▶ [Passage]
# Masterbuilt Gas Smoker Mods



## pignit

*Here is a lost post on my Masterbuilt Gas Smoker Modifications:*

I started messin with my Masterbuilt the day I got it. First thing I did with the help of this forum is switch from Propane to NG. I picked up some castors and mounted them on the legs so I can roll this thing around without lifting it up. 

I picked up the idea for extra insulation from a post and decided to add it to the *MB*. My smoker is single wall metal construction. I took hardibacker board and cut it to fit each outside wall and top. If you wanted more insulating value you could take it right to the edge. I wasn't really having a problem holding heat at the time, but now that winter has set in I think it has really helped me keep my temps without having to crank it up all the way. 









I had some problems with the wood chip pan from *MB* allowing too much flame through the vents and catching my wood on fire. I messed with smoke boxes and tin foil but nothing kept the wood form igniting at some point in the smoke. That's when I added the smoke daddy. So far I'm pleased with it. It's a little stubborn getting started but once you get her fired up it provides lots of smoke.

▶ [Short task 1] Could you print the part of the smoker post from "I picked up the" to "all the way.", word for word?

▶ [Information shown]

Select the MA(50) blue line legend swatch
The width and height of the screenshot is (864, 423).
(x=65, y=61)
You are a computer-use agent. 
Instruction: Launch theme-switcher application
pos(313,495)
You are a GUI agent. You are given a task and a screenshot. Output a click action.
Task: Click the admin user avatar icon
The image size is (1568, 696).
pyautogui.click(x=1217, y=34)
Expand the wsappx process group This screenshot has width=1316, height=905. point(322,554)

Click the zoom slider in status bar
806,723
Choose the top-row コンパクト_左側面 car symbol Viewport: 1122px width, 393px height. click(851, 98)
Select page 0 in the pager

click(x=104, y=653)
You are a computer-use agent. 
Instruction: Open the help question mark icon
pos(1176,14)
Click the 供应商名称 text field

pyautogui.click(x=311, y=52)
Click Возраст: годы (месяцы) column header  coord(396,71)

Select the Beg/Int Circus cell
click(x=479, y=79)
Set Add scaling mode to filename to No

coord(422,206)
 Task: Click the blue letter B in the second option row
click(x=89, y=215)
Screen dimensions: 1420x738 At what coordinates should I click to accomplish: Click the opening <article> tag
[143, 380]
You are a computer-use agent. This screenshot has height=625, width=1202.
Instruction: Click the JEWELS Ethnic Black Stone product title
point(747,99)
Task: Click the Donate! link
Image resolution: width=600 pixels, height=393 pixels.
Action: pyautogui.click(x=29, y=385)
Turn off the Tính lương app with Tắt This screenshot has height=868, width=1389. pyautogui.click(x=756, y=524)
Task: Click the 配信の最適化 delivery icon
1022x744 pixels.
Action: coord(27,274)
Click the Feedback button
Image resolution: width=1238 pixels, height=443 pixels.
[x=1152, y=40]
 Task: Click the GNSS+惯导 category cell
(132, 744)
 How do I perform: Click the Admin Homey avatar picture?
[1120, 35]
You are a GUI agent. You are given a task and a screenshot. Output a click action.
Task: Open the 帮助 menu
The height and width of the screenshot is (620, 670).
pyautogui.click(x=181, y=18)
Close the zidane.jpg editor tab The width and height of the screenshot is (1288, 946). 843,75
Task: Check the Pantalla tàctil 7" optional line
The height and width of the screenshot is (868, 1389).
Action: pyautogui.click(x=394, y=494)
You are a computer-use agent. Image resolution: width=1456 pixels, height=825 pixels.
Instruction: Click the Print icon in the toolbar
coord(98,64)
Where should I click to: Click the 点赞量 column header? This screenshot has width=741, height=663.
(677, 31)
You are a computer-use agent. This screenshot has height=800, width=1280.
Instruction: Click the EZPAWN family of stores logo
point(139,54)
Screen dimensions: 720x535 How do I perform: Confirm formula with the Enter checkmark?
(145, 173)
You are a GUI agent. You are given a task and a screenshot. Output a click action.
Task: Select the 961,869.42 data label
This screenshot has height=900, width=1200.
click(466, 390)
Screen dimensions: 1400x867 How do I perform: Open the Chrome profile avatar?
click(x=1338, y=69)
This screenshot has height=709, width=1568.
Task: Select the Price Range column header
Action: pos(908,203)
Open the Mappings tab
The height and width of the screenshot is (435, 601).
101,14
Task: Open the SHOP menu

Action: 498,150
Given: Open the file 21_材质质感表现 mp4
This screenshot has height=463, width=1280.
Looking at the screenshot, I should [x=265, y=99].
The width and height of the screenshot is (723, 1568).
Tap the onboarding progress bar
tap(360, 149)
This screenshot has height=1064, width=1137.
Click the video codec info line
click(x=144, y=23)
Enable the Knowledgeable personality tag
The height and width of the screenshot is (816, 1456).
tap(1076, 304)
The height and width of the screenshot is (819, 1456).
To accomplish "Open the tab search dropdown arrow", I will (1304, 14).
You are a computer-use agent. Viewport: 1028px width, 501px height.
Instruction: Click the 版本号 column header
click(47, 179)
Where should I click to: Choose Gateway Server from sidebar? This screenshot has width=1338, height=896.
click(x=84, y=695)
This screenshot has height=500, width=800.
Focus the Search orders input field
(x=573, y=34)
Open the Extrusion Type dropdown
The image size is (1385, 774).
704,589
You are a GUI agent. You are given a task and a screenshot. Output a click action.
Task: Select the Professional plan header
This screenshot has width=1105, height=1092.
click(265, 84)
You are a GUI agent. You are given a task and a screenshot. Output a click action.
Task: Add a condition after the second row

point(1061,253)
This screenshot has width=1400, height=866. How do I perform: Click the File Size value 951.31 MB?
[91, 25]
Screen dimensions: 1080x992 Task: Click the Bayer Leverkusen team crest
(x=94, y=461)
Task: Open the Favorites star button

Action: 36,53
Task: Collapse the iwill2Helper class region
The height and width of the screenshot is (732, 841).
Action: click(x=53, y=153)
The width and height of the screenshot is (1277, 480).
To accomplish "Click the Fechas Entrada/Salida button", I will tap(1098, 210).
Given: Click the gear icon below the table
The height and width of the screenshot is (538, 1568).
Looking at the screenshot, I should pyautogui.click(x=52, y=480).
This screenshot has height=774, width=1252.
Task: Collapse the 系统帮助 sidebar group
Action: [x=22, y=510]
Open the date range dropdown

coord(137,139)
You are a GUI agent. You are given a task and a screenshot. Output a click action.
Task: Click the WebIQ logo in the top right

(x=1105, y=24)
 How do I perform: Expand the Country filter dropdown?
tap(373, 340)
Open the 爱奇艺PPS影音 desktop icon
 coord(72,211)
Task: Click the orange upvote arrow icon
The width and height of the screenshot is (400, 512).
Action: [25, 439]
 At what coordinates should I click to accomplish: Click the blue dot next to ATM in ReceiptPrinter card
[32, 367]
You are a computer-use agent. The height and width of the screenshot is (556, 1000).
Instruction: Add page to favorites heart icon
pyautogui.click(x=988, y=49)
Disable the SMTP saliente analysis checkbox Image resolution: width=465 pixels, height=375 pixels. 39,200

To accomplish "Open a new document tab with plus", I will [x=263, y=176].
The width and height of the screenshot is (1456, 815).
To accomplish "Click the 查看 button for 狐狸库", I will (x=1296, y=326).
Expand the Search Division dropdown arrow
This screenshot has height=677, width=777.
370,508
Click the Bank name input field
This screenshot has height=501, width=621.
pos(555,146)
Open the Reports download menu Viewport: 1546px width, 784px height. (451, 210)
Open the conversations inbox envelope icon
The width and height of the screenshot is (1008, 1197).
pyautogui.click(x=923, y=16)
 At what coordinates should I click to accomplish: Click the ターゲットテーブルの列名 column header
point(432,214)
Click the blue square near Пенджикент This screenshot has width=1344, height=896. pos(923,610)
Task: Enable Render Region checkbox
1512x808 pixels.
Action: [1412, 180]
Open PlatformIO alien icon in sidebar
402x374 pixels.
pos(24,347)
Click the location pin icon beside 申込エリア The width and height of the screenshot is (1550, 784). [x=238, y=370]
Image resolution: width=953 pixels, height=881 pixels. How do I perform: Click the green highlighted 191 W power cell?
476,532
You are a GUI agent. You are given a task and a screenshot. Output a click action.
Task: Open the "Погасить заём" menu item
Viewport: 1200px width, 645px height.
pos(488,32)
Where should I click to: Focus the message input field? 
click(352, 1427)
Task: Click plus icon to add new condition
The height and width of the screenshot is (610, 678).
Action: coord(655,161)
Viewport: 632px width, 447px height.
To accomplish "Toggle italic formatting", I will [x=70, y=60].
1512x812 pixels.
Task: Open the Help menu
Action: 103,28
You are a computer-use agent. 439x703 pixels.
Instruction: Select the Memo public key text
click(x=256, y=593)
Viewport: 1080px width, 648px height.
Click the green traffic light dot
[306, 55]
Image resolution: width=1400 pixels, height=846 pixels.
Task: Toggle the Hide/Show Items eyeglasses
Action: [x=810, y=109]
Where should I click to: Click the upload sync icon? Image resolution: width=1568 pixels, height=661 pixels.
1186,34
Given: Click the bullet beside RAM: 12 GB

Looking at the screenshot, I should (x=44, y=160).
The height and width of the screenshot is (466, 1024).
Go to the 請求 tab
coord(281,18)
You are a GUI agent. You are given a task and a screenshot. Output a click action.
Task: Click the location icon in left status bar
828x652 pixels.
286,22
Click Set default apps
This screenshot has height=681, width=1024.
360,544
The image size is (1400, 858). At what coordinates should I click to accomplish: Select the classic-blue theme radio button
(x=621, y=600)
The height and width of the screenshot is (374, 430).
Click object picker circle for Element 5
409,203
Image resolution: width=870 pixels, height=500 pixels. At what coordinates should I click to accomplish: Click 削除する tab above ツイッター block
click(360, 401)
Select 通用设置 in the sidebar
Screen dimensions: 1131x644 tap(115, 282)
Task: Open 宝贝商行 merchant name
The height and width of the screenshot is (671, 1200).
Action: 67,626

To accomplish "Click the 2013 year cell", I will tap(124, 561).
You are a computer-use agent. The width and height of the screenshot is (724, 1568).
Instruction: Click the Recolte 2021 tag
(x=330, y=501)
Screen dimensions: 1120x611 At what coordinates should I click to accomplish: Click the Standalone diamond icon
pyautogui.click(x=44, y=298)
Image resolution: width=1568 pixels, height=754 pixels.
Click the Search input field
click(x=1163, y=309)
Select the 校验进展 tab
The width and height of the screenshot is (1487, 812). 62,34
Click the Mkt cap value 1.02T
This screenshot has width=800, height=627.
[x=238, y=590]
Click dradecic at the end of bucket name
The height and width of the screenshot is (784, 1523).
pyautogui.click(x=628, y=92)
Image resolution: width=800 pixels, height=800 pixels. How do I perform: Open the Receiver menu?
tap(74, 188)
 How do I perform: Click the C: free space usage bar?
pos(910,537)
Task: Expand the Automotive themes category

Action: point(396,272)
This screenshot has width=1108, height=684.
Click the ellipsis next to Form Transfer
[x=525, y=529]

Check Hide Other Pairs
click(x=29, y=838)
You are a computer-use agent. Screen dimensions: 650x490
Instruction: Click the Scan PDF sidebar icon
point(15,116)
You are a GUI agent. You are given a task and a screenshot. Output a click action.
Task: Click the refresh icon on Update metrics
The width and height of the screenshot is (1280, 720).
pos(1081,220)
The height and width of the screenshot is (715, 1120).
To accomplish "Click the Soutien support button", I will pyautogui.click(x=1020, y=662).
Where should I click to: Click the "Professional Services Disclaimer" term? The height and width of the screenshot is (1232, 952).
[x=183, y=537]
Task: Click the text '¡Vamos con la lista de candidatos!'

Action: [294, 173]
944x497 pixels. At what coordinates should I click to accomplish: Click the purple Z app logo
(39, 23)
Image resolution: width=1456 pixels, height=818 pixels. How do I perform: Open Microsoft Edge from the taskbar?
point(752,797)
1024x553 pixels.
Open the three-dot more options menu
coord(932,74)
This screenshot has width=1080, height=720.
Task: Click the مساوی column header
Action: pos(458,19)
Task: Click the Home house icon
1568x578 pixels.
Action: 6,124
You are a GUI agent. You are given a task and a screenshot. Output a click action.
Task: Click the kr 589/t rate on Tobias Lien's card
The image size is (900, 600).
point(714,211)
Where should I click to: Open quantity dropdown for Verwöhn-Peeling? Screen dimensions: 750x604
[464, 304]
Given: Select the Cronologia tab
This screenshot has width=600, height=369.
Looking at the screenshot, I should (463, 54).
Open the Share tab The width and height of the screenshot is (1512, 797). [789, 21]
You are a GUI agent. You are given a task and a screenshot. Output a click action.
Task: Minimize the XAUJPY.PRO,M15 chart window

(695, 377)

▶ [Short task 2] Can you output the lines of the entries from the line with "You are a computer-use agent. The width" to the line with "tap(74, 188)", both included, reproducing each one verbatim?

▶ [Response 1]
I picked up the idea for extra insulation from a post and decided to add it to the *MB*. My smoker is single wall metal construction. I took hardibacker board and cut it to fit each outside wall and top. If you wanted more insulating value you could take it right to the edge. I wasn't really having a problem holding heat at the time, but now that winter has set in I think it has really helped me keep my temps without having to crank it up all the way.

▶ [Response 2]
You are a computer-use agent. The width and height of the screenshot is (724, 1568).
Instruction: Click the Recolte 2021 tag
(x=330, y=501)
Screen dimensions: 1120x611 At what coordinates should I click to accomplish: Click the Standalone diamond icon
pyautogui.click(x=44, y=298)
Image resolution: width=1568 pixels, height=754 pixels.
Click the Search input field
click(x=1163, y=309)
Select the 校验进展 tab
The width and height of the screenshot is (1487, 812). 62,34
Click the Mkt cap value 1.02T
This screenshot has width=800, height=627.
[x=238, y=590]
Click dradecic at the end of bucket name
The height and width of the screenshot is (784, 1523).
pyautogui.click(x=628, y=92)
Image resolution: width=800 pixels, height=800 pixels. How do I perform: Open the Receiver menu?
tap(74, 188)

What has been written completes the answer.